## REQUIREMENT
Reproduce the data exactly, leaving nothing out.

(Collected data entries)
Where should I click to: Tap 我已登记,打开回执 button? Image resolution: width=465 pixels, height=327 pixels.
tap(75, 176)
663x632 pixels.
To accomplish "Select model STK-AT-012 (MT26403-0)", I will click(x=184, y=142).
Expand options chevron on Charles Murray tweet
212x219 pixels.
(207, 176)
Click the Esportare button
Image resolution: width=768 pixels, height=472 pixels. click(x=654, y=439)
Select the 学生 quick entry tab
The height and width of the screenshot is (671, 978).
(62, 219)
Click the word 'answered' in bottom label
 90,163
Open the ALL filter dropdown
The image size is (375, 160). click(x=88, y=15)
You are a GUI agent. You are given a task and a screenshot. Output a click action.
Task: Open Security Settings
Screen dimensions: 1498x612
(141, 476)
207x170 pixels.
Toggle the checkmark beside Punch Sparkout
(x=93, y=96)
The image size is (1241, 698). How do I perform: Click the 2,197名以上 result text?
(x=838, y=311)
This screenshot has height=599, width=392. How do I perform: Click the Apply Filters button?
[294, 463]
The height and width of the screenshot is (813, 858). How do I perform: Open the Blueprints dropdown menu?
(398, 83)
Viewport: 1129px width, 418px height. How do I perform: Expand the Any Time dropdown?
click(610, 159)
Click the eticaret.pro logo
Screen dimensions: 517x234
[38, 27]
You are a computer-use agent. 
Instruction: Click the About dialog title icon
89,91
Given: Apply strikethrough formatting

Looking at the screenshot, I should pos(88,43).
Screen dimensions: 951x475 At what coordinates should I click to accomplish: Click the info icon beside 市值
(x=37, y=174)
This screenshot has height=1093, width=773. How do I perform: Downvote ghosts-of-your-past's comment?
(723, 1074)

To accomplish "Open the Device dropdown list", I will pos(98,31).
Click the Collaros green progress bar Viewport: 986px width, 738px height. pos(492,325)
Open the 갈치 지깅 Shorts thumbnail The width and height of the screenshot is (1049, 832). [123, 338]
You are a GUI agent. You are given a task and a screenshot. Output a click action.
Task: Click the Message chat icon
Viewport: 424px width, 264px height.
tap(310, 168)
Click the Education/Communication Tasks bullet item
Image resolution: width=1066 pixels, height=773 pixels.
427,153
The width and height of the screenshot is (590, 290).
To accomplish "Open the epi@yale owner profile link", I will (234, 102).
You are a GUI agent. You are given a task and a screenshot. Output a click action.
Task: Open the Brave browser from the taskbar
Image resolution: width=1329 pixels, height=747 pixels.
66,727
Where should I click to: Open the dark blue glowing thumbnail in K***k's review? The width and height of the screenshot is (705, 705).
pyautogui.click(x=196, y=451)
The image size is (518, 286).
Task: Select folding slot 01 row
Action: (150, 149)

## TASK ANSWER
Where should I click to: Tap 我已登记,打开回执 button? Image resolution: width=465 pixels, height=327 pixels.
tap(75, 176)
663x632 pixels.
To accomplish "Select model STK-AT-012 (MT26403-0)", I will click(x=184, y=142).
Expand options chevron on Charles Murray tweet
212x219 pixels.
(207, 176)
Click the Esportare button
Image resolution: width=768 pixels, height=472 pixels. click(x=654, y=439)
Select the 学生 quick entry tab
The height and width of the screenshot is (671, 978).
(62, 219)
Click the word 'answered' in bottom label
 90,163
Open the ALL filter dropdown
The image size is (375, 160). click(x=88, y=15)
You are a GUI agent. You are given a task and a screenshot. Output a click action.
Task: Open Security Settings
Screen dimensions: 1498x612
(141, 476)
207x170 pixels.
Toggle the checkmark beside Punch Sparkout
(x=93, y=96)
The image size is (1241, 698). How do I perform: Click the 2,197名以上 result text?
(x=838, y=311)
This screenshot has height=599, width=392. How do I perform: Click the Apply Filters button?
[294, 463]
The height and width of the screenshot is (813, 858). How do I perform: Open the Blueprints dropdown menu?
(398, 83)
Viewport: 1129px width, 418px height. How do I perform: Expand the Any Time dropdown?
click(610, 159)
Click the eticaret.pro logo
Screen dimensions: 517x234
[38, 27]
You are a computer-use agent. 
Instruction: Click the About dialog title icon
89,91
Given: Apply strikethrough formatting

Looking at the screenshot, I should pos(88,43).
Screen dimensions: 951x475 At what coordinates should I click to accomplish: Click the info icon beside 市值
(x=37, y=174)
This screenshot has height=1093, width=773. How do I perform: Downvote ghosts-of-your-past's comment?
(723, 1074)

To accomplish "Open the Device dropdown list", I will pos(98,31).
Click the Collaros green progress bar Viewport: 986px width, 738px height. pos(492,325)
Open the 갈치 지깅 Shorts thumbnail The width and height of the screenshot is (1049, 832). [123, 338]
You are a GUI agent. You are given a task and a screenshot. Output a click action.
Task: Click the Message chat icon
Viewport: 424px width, 264px height.
tap(310, 168)
Click the Education/Communication Tasks bullet item
Image resolution: width=1066 pixels, height=773 pixels.
427,153
The width and height of the screenshot is (590, 290).
To accomplish "Open the epi@yale owner profile link", I will (234, 102).
You are a GUI agent. You are given a task and a screenshot. Output a click action.
Task: Open the Brave browser from the taskbar
Image resolution: width=1329 pixels, height=747 pixels.
66,727
Where should I click to: Open the dark blue glowing thumbnail in K***k's review? The width and height of the screenshot is (705, 705).
pyautogui.click(x=196, y=451)
The image size is (518, 286).
Task: Select folding slot 01 row
Action: (150, 149)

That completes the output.